Saving the monarchy: How an Elk Grove Village man is working to help struggling butterflies
Ned Bruns has built a butterfly playground with a purpose in his Elk Grove Village backyard.
“The monarchs are in great decline,” Bruns said in explaining that purpose. “Every (person) needs the pollinators to survive.”
The retired carpenter has filled his suburban yard with flowers and valuable milkweed plants, the only place monarch butterflies lay their eggs, in an effort to help reverse decline.
Bruns walks a boardwalk between his gardens every day to harvest the tiny eggs and raise them into adult butterflies that he releases into the wild. He said that while an egg in the wild has a 5% chance of survival, he can produce results far better than Mother Nature.
“I can get 75 to 80% maturing to butterflies,” Bruns said. “If I can get an egg maturing to a butterfly, more than likely it would have died in nature. And now those monarchs are making more eggs.”
According to the U.S. Department of Agriculture, pollinators like the colorful monarch are vital to human survival because 80% of the crops that produce our food need to be pollinated by insects and other animals. Monarchs could be on the brink of extinction, according to a University of Arizona study this year.
Bruns has been parenting the eggs into adulthood since 2017, when he raised 17 monarch butterflies in his sunroom. The following year, his garden club meeting was visited by Carol Johnson, a Schaumburg resident who spearheaded a community initiative to increase the butterfly population at the Schaumburg Park District's Spring Valley Nature Center.
That Monarch Butterfly Initiative is still an active group that educates people about the monarch and its reliance on milkweed plants, and teaches them how to establish a butterfly garden of their own. Several waystations featuring milkweed and other butterfly-friendly plants are now growing at the nature center, 1111 E. Schaumburg Road in Schaumburg.
Bruns spent six to eight hours every day last summer collecting eggs, waiting for caterpillars to eat their way out and grow for 10 to 14 days. The creatures then formed a chrysalis in the homemade, recyclable, condominium-style containers in his sunroom. After another 10 days, the instantly recognizable orange and black monarch butterfly emerges.
Bruns also spends a lot of time disinfecting his equipment and environments with a bleach solution in an effort to eliminate a deadly parasite that is ravaging the monarch population across North America.

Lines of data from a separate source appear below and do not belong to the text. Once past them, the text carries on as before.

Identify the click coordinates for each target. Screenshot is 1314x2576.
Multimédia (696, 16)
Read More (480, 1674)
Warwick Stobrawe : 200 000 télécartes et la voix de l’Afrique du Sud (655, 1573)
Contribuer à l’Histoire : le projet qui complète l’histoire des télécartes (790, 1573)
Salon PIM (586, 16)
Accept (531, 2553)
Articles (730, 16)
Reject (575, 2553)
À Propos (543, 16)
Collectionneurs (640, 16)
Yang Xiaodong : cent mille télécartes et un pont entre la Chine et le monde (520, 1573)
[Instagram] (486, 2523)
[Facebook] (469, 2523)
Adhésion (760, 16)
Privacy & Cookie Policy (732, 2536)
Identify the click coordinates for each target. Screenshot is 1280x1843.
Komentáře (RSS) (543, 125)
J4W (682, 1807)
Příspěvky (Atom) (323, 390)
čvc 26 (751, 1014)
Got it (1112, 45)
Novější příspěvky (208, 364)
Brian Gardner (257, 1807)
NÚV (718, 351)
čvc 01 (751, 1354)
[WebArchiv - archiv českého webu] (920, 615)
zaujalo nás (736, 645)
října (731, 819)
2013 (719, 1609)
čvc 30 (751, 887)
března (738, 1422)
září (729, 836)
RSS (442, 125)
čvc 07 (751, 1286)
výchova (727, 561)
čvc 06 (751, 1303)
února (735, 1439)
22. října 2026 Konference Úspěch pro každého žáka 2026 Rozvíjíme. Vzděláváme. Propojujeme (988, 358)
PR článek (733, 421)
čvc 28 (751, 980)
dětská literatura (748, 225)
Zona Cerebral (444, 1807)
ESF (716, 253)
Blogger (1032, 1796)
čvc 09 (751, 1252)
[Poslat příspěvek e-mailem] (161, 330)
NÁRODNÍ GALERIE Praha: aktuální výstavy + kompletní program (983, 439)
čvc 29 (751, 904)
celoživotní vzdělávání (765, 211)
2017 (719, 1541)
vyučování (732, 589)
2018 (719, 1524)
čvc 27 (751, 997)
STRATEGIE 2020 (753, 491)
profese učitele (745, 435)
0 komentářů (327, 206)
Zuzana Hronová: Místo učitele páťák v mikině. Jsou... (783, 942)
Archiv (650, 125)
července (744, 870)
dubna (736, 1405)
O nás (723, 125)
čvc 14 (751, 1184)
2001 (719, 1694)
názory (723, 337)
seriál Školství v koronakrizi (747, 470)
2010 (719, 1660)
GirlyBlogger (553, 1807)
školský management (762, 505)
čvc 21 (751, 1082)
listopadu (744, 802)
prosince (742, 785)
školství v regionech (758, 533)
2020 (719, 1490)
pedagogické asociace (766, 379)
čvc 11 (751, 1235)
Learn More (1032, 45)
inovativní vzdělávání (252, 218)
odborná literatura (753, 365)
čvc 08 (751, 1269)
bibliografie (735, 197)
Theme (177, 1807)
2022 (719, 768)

He's handed out $200 in milkweed plants to friends and neighbors, and raised and released 657 monarch butterflies last year alone, his most successful season so far.
He even visited Elk Grove Mayor Craig Johnson with a plan.
“I put a monarch on his finger,” Bruns said. “This year, they decided to (install) 10 pollinator gardens (around village hall).”
Bruns said milkweed plants are being eliminated by suburban development and points to a nearby housing development as an example. The builder removed thousands of milkweed plants during the project, and only evergreens were planted when the work was completed.
“It's not helping the environment by planting evergreens and a couple of bushes. I mean there's no pollinator that's going to an evergreen to eat,” he said. “My target is to get more milkweed, more flowering plants out, even if they use a less desirable area for them landscape wise. I try to educate people about milkweed and they start to notice it. They'll tell me how they're seeing it in their travels. I see where it isn't and I wonder why not.”
Bruns has visited the gardens around Elk Grove's Charles J. Zettek Municipal Complex several times this summer with a collection of his babies in a screened cage.
Children and parents from the nearby swimming pool quickly gather each time, and he speaks to them about his mission and puts a monarch on as many little arms as possible. He asks the children to name the butterfly as it flutters away.
“I show as many people as possible my passion to raise pollinators,” he said. “I hope my efforts, along with those of others, will help them be around for our future generations.”